First thing first. The director Navdeep Singh should be appreciated for the fact that perhaps for the first time in the history of modern Hindi cinema, a film is set at the backdrop of the pre-independent era and does not talk about either patriotism or jingoism. The story is simple. In fact, there is a very thin storyline. But the aim of the director seems to convey something far deeper and philosophical.
This film, though shot beautifully, keeps reminding you of Gore Verbinski’s The Lone Ranger and Johnny Depp. Saif Ali Khan's outfit and persona seem to be developed on the basis of Johnny Depp’s character in Pirates of the Carribean.
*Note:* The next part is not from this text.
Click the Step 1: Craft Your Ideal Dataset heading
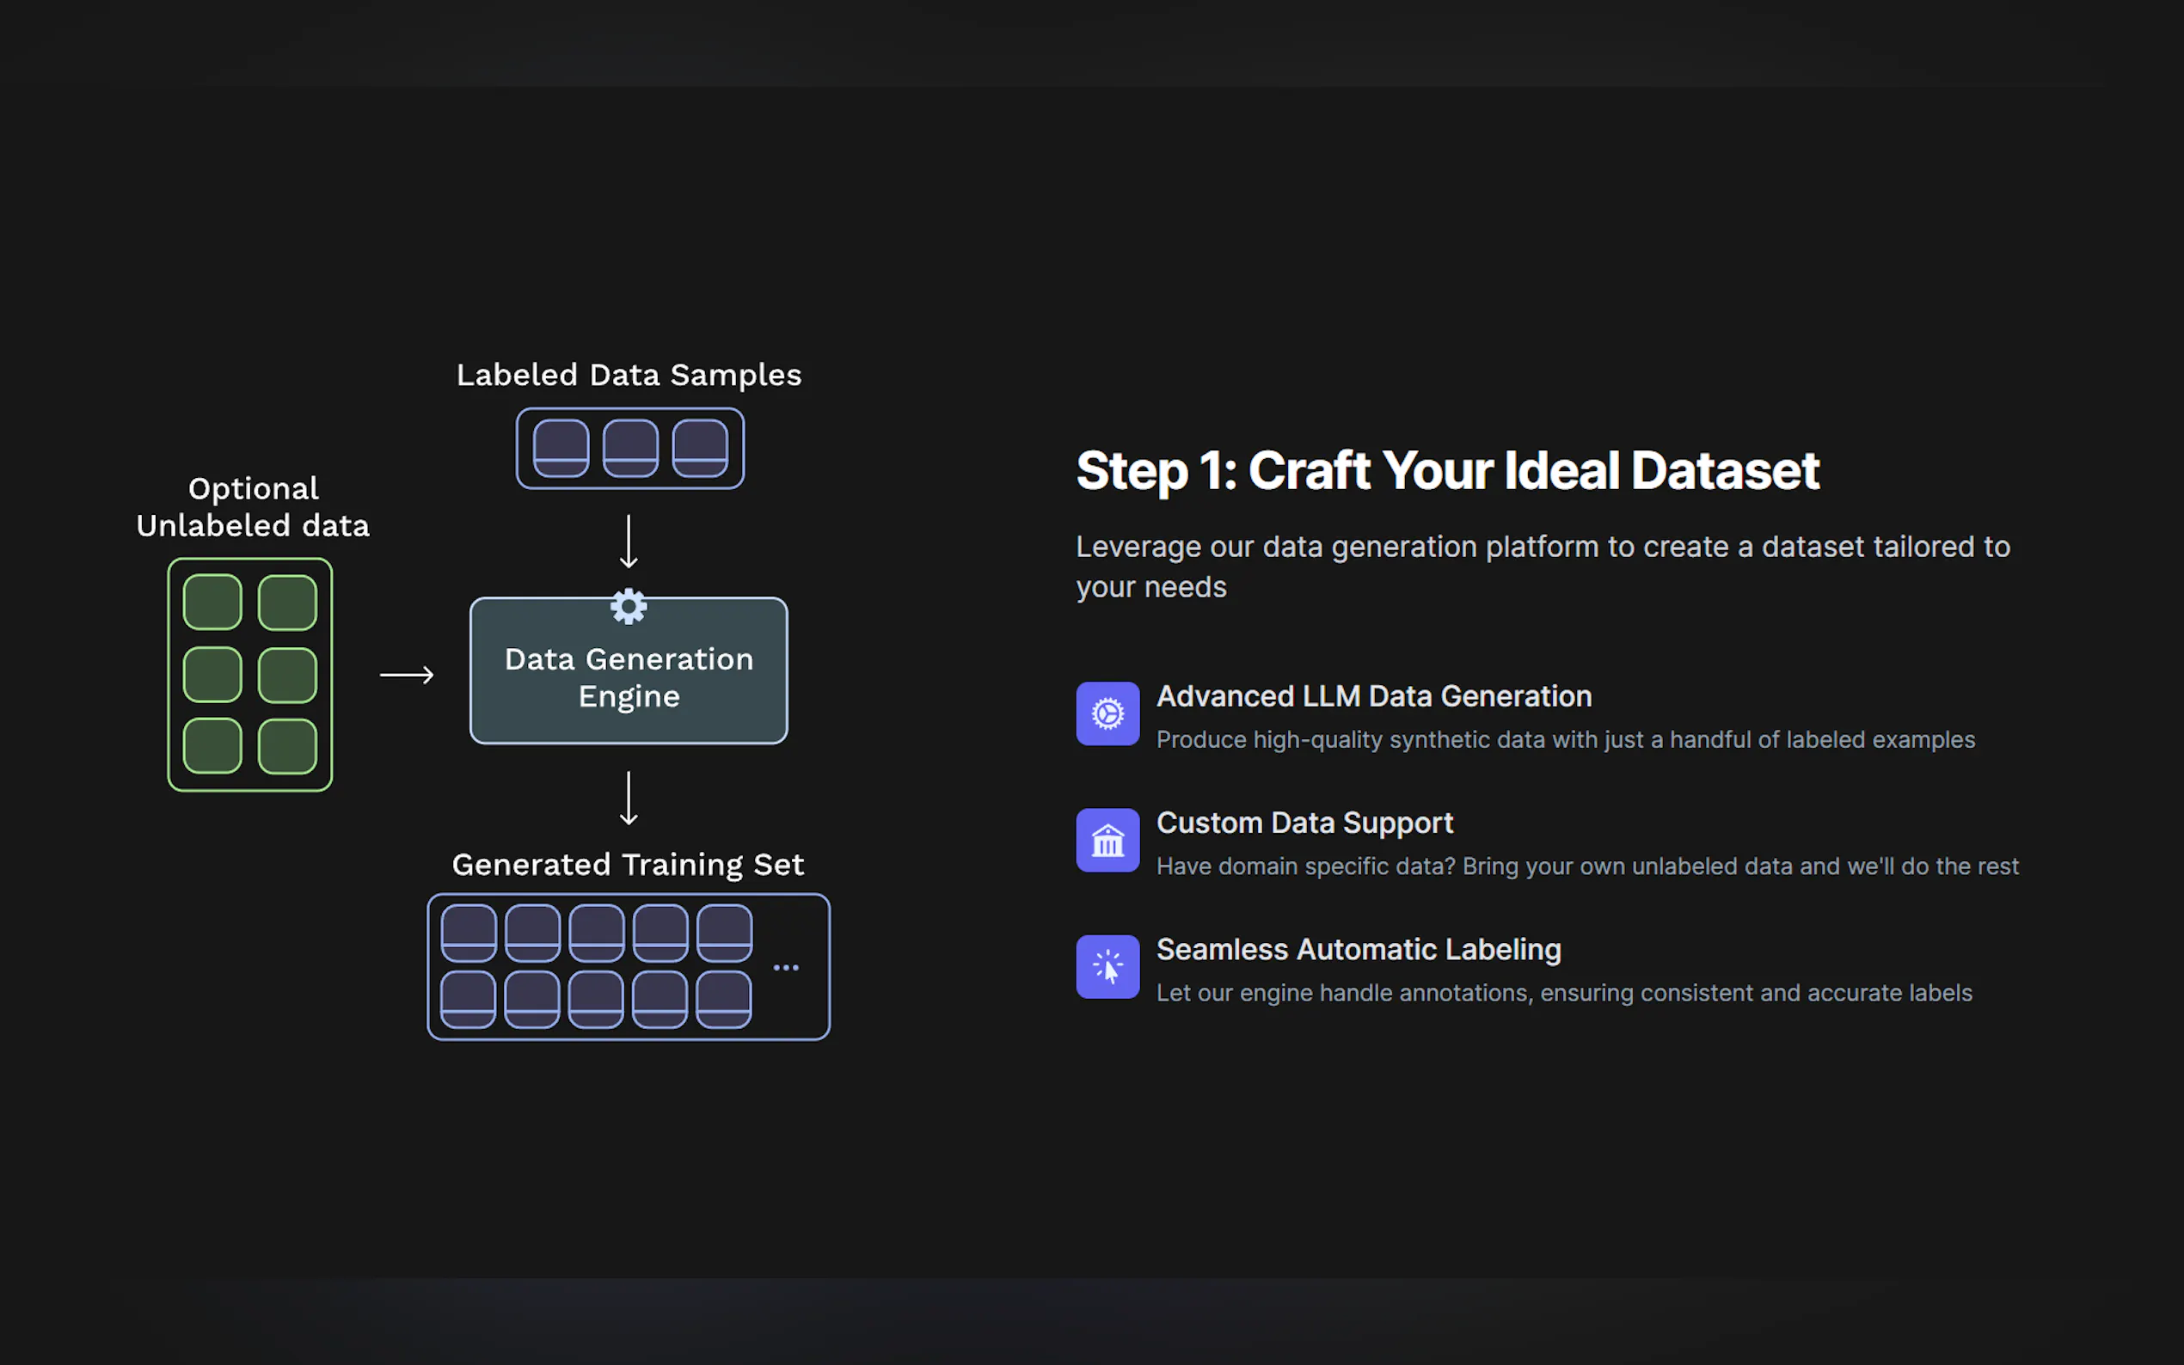Screen dimensions: 2184x1365 1446,470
Yet the original thing about the film is its visuals. The way the ruins have been shot very effectively reflect the anguish of a degenerate headless society in anarchy going through political friction and violence. That’s the India of pre-1857. The rugged landscape more than anything else portrays a chaotic, unforgiving society.
The director tries to pay attention to details; dialogues, dresses, weapons. But the most important factor is missing-- story, the pace of the story and characterisation. It's slow and fails to create the mystery around the characters as it is supposed to. And the director seems to be in love with the lone character--the protagonist.
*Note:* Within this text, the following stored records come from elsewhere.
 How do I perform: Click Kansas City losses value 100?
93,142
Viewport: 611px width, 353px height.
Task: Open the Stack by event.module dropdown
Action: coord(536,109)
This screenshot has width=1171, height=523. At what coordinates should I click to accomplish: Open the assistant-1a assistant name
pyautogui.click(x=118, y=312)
Though Saif Ali Khan impresses as the protagonist, but the story doesn't seem to focus on any of the other characters. They seem to just flutter through the story. A Muslim turning into a Naga Sadhu, in itself is a brilliant idea but unfortunately, Navdeep Singh has not been able to create as intriguing a story around it.
What's remarkable though is that it tries to present the intricate thread of relations, caste and religion that runs through our society and whatever of it is left today still keeps it alive and throbbing. But alas, it just fleetingly does so.
The background score is impressive and adds to the aura of the film. It does touch you with a kind of a detachment that underlines the philosophy of the Nagas.
Laal Kaptaan, has an amazing ambience, the haunting ruthless landscape, ominous rains, a river quietly flowing carrying so many stories in its womb. Navdeep Singh’s first Manorama Six Feet Under did that too. But sadly, that's the only thing Laal Kaptaan offers. You come out of the hall feeling as if something was missing, something was left. But well, you can still watch it for the haunting visuals and melodious music that just echoes in the background but still leaves a mark.